***** Quoted passage *****
• Sun
  • Dec 21, 2014
  • Updated: 1:41am
My Take
PUBLISHED : Tuesday, 04 February, 2014, 5:23am
UPDATED : Tuesday, 04 February, 2014, 5:23am

Why Cantonese is a real language in Hong Kong

When it comes to Cantonese, I am a diehard regional southerner and proud of it. By Cantonese, I mean the language spoken in Hong Kong and Guangdong. I say language, not dialect. Yes, there are minor differences in expressions on both sides of the border but it's nothing like it has with Putonghua.

Despite an apology from the Education Bureau, I don't think it was a gaffe when it said in its website's section on language learning support that "Cantonese is not an official language". And lawmaker Regina Ip Lau Suk-yee, what did you write in my newspaper the other day - Cantonese is "a mere dialect"? Go back to school, Ip. The ancient canonical Chinese texts predated Putonghua, but not necessarily Cantonese.
***** Dataset *****
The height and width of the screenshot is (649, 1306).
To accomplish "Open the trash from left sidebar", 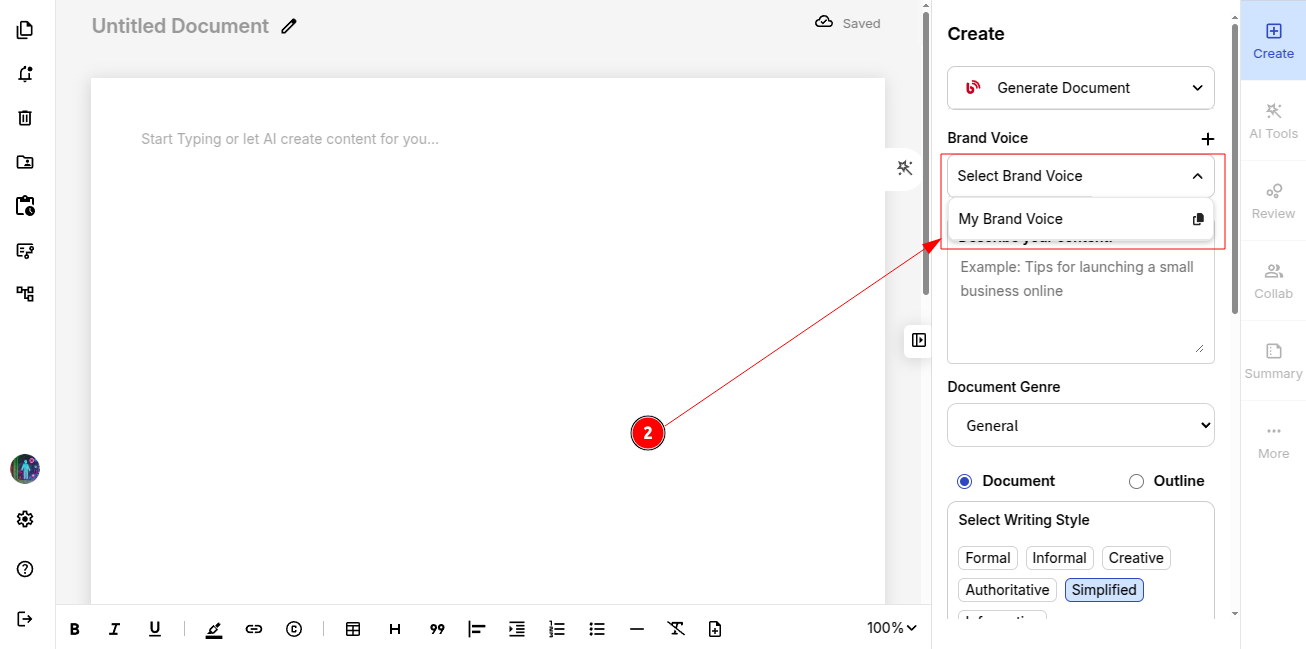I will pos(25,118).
*****
***** Dataset *****
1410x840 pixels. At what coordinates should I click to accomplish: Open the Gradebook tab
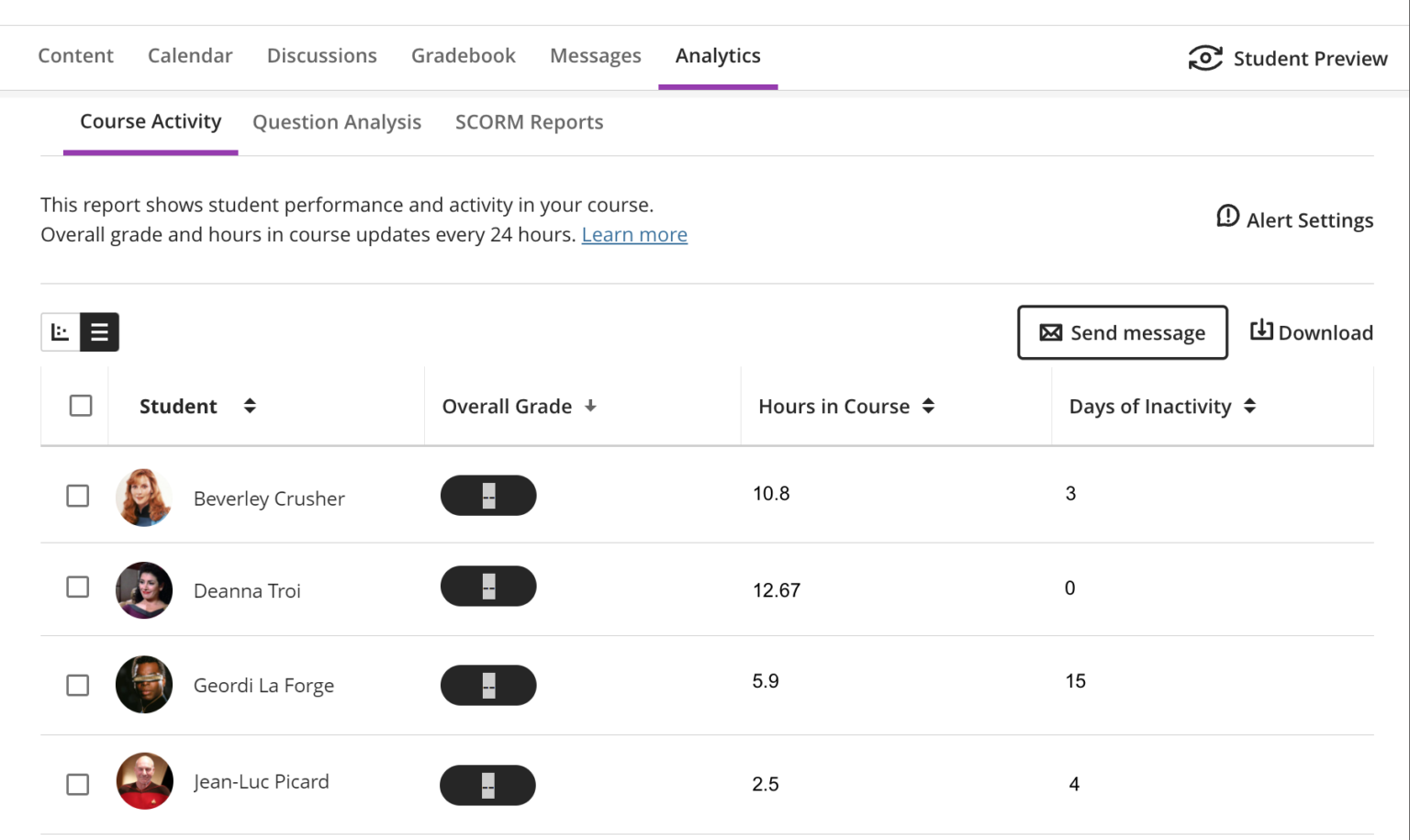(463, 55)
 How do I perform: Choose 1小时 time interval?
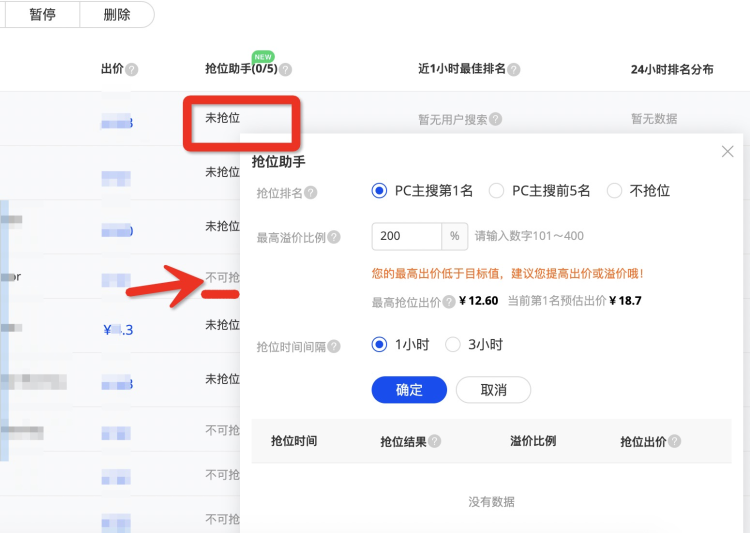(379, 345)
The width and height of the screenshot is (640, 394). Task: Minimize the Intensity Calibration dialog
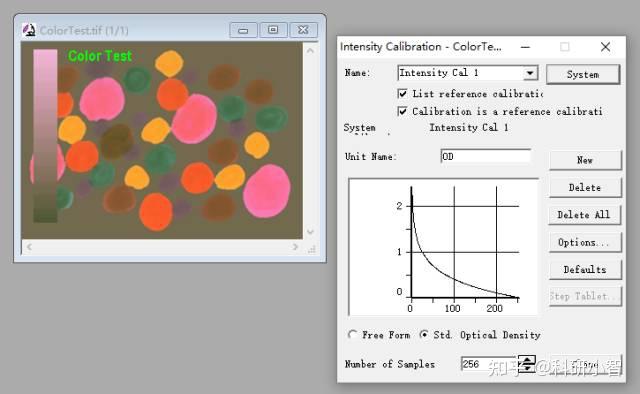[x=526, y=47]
*****
[Problem statement]:
Please translate this sentence from the column on Cantonese into Spanish: "By Cantonese, I mean the language spoken in Hong Kong and Guangdong." None of the data is needed here.

[Answer to this exercise]:
Por cantonés, me refiero al idioma que se habla en Hong Kong y Guangdong.